A traveler is patted down by a TSA agent at O'Hare International Airport in Chicago on Monday. Some U.S. airports require air passengers to pass through full-body scanners that produce a virtually naked image. Those who refuse to go through the scanners are subject to thorough pat-downs.

Transportation Security Administration chief John Pistole said Monday that such delaying actions would only “tie up people who want to go home and see their loved ones.”

“We all wish we lived in a world where security procedures at airports weren’t necessary,” he said, “but that just isn’t the case.”

He noted the alleged attempt by a Nigerian with explosives in his underwear to bring down a plane over Detroit last Christmas.

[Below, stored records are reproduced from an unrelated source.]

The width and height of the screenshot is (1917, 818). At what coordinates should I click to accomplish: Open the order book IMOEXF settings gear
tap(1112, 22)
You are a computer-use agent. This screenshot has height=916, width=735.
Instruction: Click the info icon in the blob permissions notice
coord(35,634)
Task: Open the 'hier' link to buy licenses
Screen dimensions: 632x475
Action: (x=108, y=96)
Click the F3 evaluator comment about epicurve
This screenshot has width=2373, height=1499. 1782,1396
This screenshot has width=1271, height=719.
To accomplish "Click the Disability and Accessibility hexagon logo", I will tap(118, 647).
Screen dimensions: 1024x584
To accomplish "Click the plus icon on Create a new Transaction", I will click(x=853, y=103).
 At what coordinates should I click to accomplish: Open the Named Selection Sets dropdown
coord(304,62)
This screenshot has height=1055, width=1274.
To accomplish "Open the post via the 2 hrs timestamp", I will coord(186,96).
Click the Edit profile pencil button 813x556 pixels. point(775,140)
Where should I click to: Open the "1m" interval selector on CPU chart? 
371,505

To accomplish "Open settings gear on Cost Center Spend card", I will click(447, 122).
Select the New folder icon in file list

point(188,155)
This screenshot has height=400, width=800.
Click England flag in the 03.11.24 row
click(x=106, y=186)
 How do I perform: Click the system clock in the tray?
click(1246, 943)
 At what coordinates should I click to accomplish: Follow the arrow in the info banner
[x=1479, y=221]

Despite tough talk on the Internet, there was little if any indication of a passenger revolt Monday at many major U.S. airports, with very few people declining the X-ray scan that can peer through their clothes. Those who refuse are subject to a pat-down search that includes the crotch and chest.

Many travelers said that the scans and the pat-down were not much of an inconvenience, and that the stepped-up measures made them feel safer and were, in any case, unavoidable.

“Whatever keeps the country safe, I just don’t have a problem with,” Leah Martin, 50, of Houston, said as she waited to go through security at the Atlanta airport.

At Chicago’s O’Hare Airport, Gehno Sanchez, a 38-year-old from San Francisco who works in marketing, said he doesn’t mind the full-body scans. “I mean, they may make you feel like a criminal for a minute, but I’d rather do that than someone touching me,” he said.

A loosely organized Internet campaign is urging people to refuse the scans on Wednesday in what is being called National Opt-Out Day. The extra time needed to pat down people could cause a cascade of delays at dozens of major airports, including those in New York, Los Angeles, Chicago and Atlanta.

“Just one or two recalcitrant passengers at an airport is all it takes to cause huge delays,” said Paul Ruden, a spokesman for the American Society of Travel Agents, which has warned its more than 8,000 members about delays.